Graph.size equals the product of all the dimensions. It is also equal to the length of the Graph.data array.

Graph.data

This property holds all the cells in a particular order. Using the index of the cell, the Graph class can calculate its neighbors, its coordinates, and whether or not has a boundary nearby.

Graph.compass

The Compass Rose takes magnitudes and assigns them to various directions, and their reverse magnitude to respective antipodes.

Graph.directions

This property describes all valid directions in a Set. A direction is a specially named vector. For example, North and South are both directions, and are also antipodes of one another.

Graph.antipodes

Usually, a direction can be associated with an antipode. An antipode is also a direction. Literally speaking, an antipode is the "Polar Opposite" of something, especially when dealing with directions or coordinates.

Methods

Graph.holdsIndex()

Confirms that a Cell ID fits within the boundaries of the graph.

Graph.holdsNeighbors()

Confirms that two Cell IDs represent adjoined Cells.

Graph.connectPassage()

Adds a passageway between two cells. It takes in a direction and two Cell IDs. The first cell, cell01, gains a passage in the given direction. Likewise, cell02 gains a passage in the antipode of the given direction.

Graph.connectNeighbor()

Adjoins two cells as neighbors. It takes in a direction and two Cell IDs. The given id02 index becomes a neighbor of cell01 in the given direction. Likewise, id01 becomes a neighbor of cell02 in the antipode of the given direction.

Graph.findNeighborsOf()

Calculates and returns all the valid neighbors of a given Cell ID.

Graph.findCoordinates()

Calculates and returns the coordinates of the given Cell IDs.

Graph.findTensorSlice()

Calculates valid Cell IDs based on the given coordinates.

Graph.json

Cell.json returns a summary of the data held in the Graph, and its encapsulated Cells. This is a getter function, so you can access it like a parameter.

Cell Documentation

Parameters

Cell.id

Each cell has a unique ID. The ID matches the Cell's index or location in a map-data array, which holds all the cells.

Cell.status

This property is for use with algorithms. When initialized, Cell.status starts as "unvisited". As the algorithm processes each cell, the status switches between "active" and "passive". There can only be one or zero "active" cells at a time. When the status switches to "complete", the Cell's properties should not change again.

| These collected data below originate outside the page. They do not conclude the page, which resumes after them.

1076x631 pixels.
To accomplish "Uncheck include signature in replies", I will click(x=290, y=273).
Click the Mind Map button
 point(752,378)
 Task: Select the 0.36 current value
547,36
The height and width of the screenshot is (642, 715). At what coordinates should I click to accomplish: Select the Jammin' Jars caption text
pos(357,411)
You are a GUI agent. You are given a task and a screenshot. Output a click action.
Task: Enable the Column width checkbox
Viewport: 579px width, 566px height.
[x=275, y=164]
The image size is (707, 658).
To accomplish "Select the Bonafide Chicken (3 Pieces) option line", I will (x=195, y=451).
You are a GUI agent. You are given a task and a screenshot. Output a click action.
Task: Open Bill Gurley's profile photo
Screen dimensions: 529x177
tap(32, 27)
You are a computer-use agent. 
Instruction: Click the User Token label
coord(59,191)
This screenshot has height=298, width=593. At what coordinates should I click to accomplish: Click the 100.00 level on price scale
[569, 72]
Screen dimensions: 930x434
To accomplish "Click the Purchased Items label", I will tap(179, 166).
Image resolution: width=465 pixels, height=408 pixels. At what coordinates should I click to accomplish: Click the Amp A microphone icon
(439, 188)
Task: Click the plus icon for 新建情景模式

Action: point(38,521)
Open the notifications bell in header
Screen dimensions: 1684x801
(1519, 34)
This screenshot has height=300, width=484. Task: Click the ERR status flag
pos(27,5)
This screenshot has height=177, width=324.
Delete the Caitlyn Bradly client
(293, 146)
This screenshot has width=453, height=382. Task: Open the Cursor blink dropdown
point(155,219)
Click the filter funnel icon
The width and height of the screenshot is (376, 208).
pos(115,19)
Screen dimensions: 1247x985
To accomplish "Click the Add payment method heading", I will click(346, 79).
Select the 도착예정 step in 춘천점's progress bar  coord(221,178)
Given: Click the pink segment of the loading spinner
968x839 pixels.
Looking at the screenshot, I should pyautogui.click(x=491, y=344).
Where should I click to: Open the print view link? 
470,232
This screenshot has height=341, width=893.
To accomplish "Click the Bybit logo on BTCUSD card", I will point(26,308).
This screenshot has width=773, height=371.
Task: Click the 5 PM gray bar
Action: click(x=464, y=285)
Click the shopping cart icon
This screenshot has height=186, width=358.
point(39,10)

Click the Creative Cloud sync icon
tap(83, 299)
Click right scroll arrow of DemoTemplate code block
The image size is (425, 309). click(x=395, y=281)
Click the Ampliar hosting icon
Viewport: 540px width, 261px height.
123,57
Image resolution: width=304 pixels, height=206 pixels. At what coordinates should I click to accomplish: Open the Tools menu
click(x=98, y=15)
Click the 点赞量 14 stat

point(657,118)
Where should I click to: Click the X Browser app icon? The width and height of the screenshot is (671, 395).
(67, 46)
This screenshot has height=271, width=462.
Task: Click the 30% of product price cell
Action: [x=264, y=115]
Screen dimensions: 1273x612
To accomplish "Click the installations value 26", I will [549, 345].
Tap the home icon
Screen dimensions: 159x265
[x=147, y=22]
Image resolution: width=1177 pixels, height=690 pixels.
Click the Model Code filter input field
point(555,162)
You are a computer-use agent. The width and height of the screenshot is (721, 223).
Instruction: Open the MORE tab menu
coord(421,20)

In summary, Cell.status can be one of four values:

• unvisited
• active
• passive
• complete

Cell.neighbors

Cell.neighbors is a dictionary of nearby Cell IDs. The keys in this dictionary are directions, as in north, south, east, and west. Thus, a neighboring Cell ID is associated with a direction in which it can be accessed.

If the neighboring Cell in question is out-of-bounds, then a nulls value is used instead of a Cell ID.

Cell.passages

Cell.passages is a dictionary of truthy values that represent passages. The keys in this dictionary are directions, as in north, south, east, and west. Thus, a passage is associated with a direction.

A true value indicates an accessible neighbor. Using the direction-passage pair, we know whether a neighbor is accessible or not.

Methods

Cell.hasPath

Determines if there are any true values in passages. This is a getter function, so you can access it like a parameter.

Cell.hasWall

Determines if there are any false values in passages. This is a getter function, so you can access it like a parameter.

Cell.json

Cell.json returns a summary of the data held in the Cell. This is a getter function, so you can access it like a parameter.